Quoted passage:

▼

Christmas has always been a complex time since my divorce. With my boys no longer at home, it has often felt tinged with loneliness. In past years, I buried those feelings in busyness. I cooked meals for my parents and took them to their home. I visited my sister, brother, and aunt, all in separate places. The constant flurry of activity left little time to sit with my emotions.
This year has been different. I’ve intentionally allowed myself to feel the emotions for the first time. I’ve processed the emotions that surfaced in the weeks leading up to today. Instead of pushing them aside, I’ve worked through them, piece by piece. And now, as Christmas approaches, I’ve reached a quiet acceptance: everything is exactly as it is meant to be. There’s peace in letting go of the past and embracing the moment, just as it is.
2024: A Year of Challenge and Growth
2024 was a challenging year—there’s no doubt about that. But as the months rolled on, I discovered something remarkable: I’ve gotten better at navigating life’s inevitable ups and downs. Yes, some moments tested me. There were tears, big emotions, and times when life threw its curveballs. But I’ve learned not to let those moments keep me down for long.
I’ve started embracing emotion for what it truly is—e(motion)—energy in motion. It’s meant to move through us, not get stuck. Brene Brown’s analogy that emotions are like trains traveling through a tunnel resonates deeply with me. Solitude is the gift that lets me sit with my emotions. I can feel them fully. Then, I let them pass through that tunnel. And here’s the beautiful part: as I practice this, I notice the process gets quicker. How powerful is that? I realise I can shift my emotional state. I do this not by suppressing it but by feeling it. I release it and embrace the growth it brings. Honestly, it feels like I’m developing a superpower.
So, what’s changed? A big part is the sacred, joyful collection of rituals and practices I’ve created for myself. They’re small things—simple and ordinary—but they bring me immense joy. It is a morning meditation. It’s a walk in the mountains. It is lighting a candle at the end of the day, or at the beginning of a yoga practice. These practices honour my own needs. They keep me grounded. They’re the foundation. They allow me to show up for others in a true way. I do this without losing myself in the process. Most of the time, anyway. Let’s call it progress, not perfection. 😉
Closing One Chapter to Open Another
Five years after my divorce, I finally feel ready to let go of something I’ve held onto tightly: my home. Yesterday, I signed the contract with the agent. I spent so much time toying with the idea of selling. I often wondered what life might look like beyond these walls. Suddenly, it felt right. The decision didn’t come overnight—it’s been a slow, deliberate process. I’ve entertained the idea. I have contemplated it in my mind and heart. I tried it on for size in countless ways. But now, I feel ready to close this chapter and start anew.

▲

Brief A:
In the essay on Christmas after divorce, how many years after the divorce does the writer feel ready to let go of the home?
Brief B:
Repeat word for word the part of the essay on Christmas after divorce starting with "I’ve started embracing" and going on through "developing a superpower.".

Data provided:
▼

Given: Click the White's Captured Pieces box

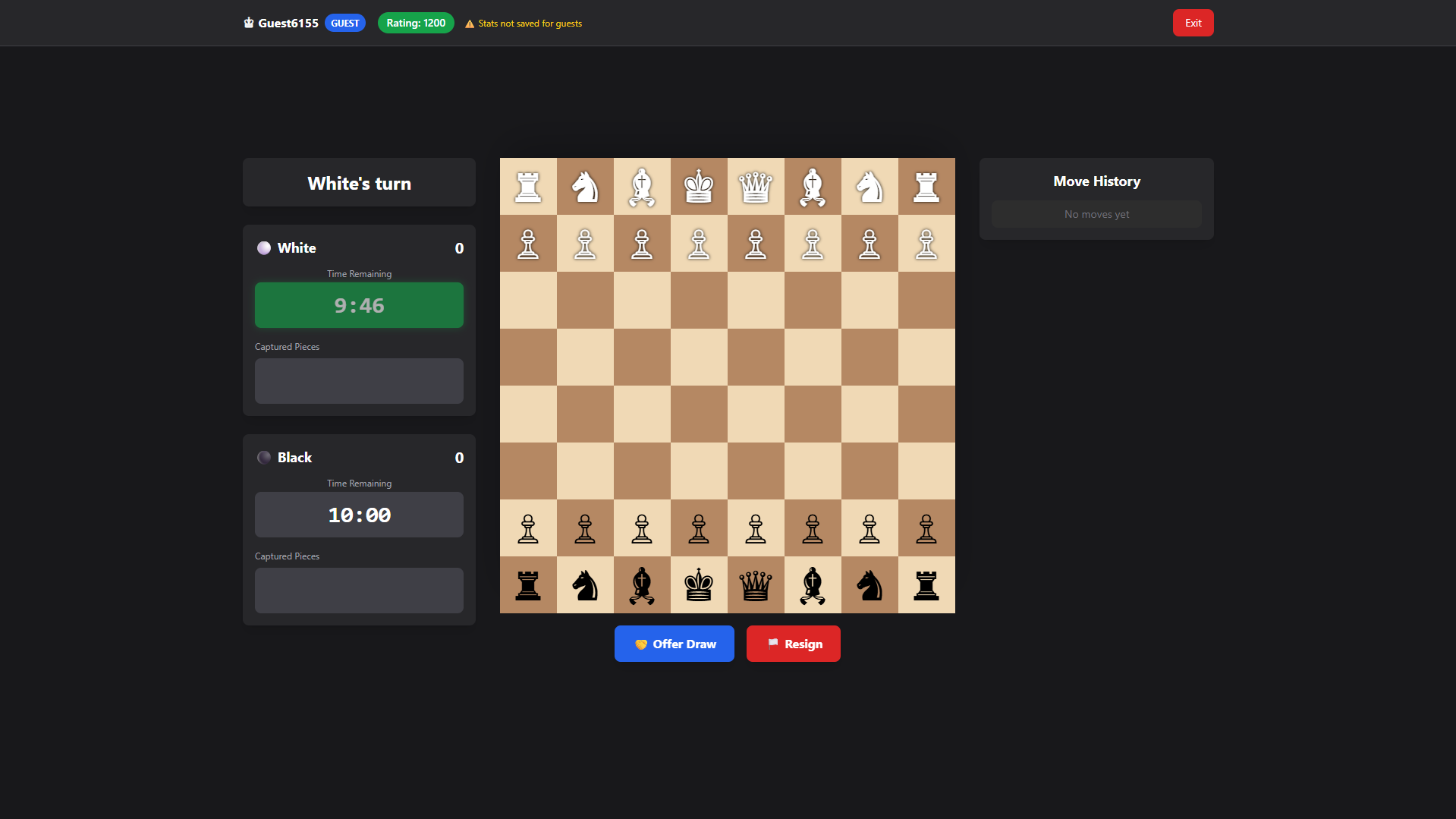Looking at the screenshot, I should pos(359,380).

▲

Task solution A:
Five years.

Task solution B:
I’ve started embracing emotion for what it truly is—e(motion)—energy in motion. It’s meant to move through us, not get stuck. Brene Brown’s analogy that emotions are like trains traveling through a tunnel resonates deeply with me. Solitude is the gift that lets me sit with my emotions. I can feel them fully. Then, I let them pass through that tunnel. And here’s the beautiful part: as I practice this, I notice the process gets quicker. How powerful is that? I realise I can shift my emotional state. I do this not by suppressing it but by feeling it. I release it and embrace the growth it brings. Honestly, it feels like I’m developing a superpower.